The rarity of records of this species in Svalbard, especially in the older material where some investigators thoroughly studied the settlements and their garbage heaps (e.g., O.A. Høeg and J. Lid in 1928, E. Hadač in 1939) is astounding. The species is hardy enough to reproduce in the middle arctic tundra zone where nearly all Svalbard settlements are located. The only explanation we can think of is that it reacts on the light, i.e., is delayed in its development by the extreme long-day light lasting from snow melt until late August. However, it is a common ruderal in northernmost Norway where 24 hour days last from May to July. Also, it is introduced and with stable populations in Iceland, E and W Greenland, the Polar Urals, the Kanin–Pechora region and in W Alaska (Elven et al. 2011), thus other factors than light might be more important. It may have been overlooked in young development stages.
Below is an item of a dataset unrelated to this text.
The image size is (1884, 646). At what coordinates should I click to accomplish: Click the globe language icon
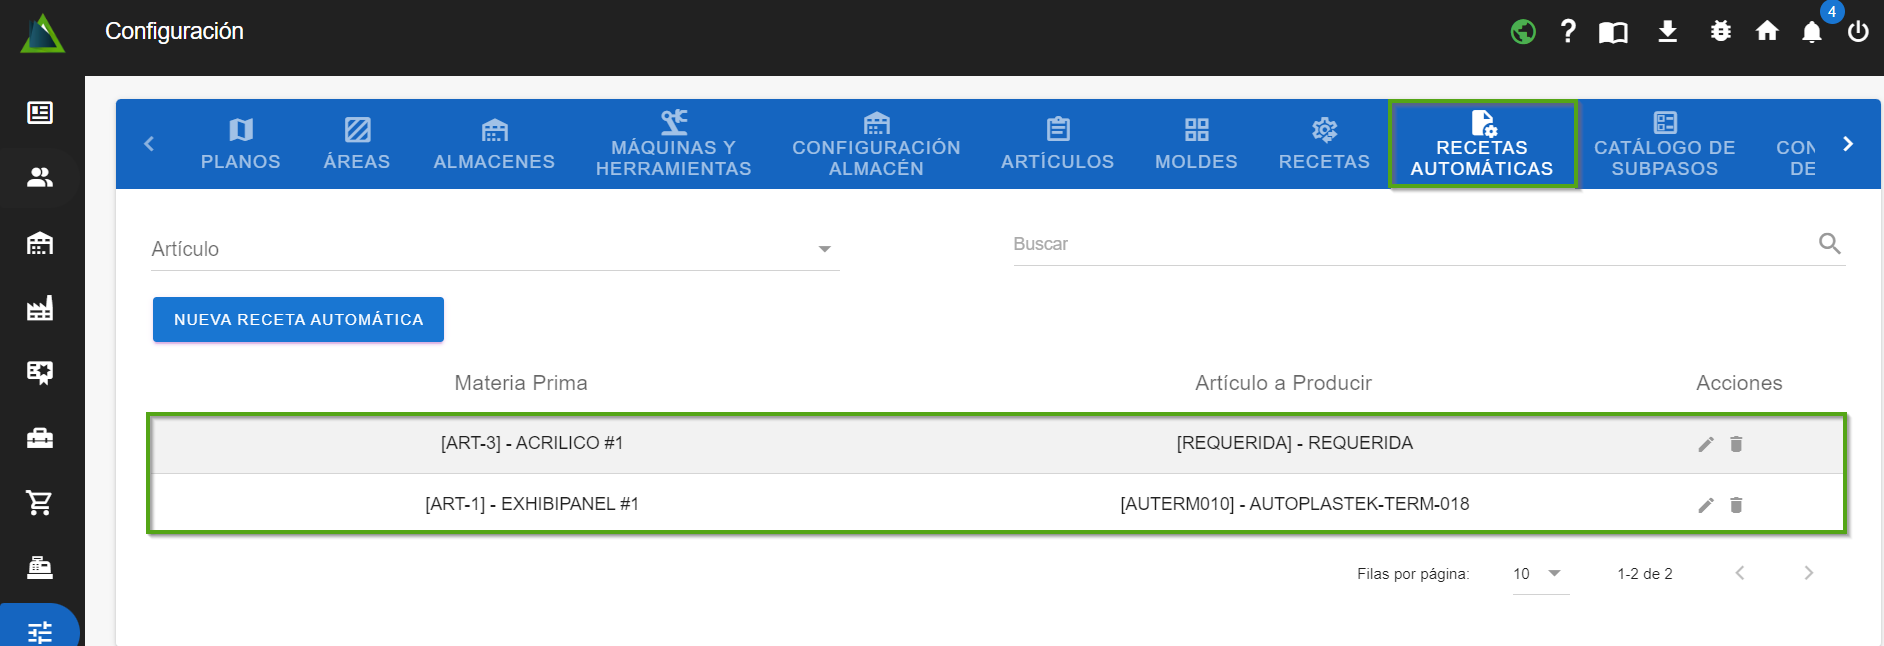point(1523,32)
Chown, S.L., Huiskes, A.H.L., Gremmen, N.J.M., Lee, J.E., Terauds, A., Crosbie, K., Frenot, Y., Hughes, K.A., Imura, S., Kiefer, K., Lebouvier, M., Raymond, B., Tsujimoto, M., Ware, C., Van de Vijver, B. & Bergstrom, D.M. 2012. Continent-wide risk assessment for the establishment of nonindigenous species in Antarctica. – Proceedings of the National Academy of Sciences 109: 4938–4943. Doi 10.1073/pnas.1119787109.
Elven, R., Murray, D.F., Razzhivin, V.Y. & Yurtsev, B.A. (eds.) 2011. Annotated Checklist of the Panarctic Flora (PAF).
Hadač, E. 1941. The introduced flora of Spitsbergen. – Det Kongelige Departementet for Handel, Sjøfart, Industri, Håndverk og Fiskeri. 49 pp.
Høeg, O.A. & Lid, J. 1929. Adventive plants in Spitsbergen. – Kongelige Norske Videnskabers Selskabs Forhandlinger I(59): 176-178.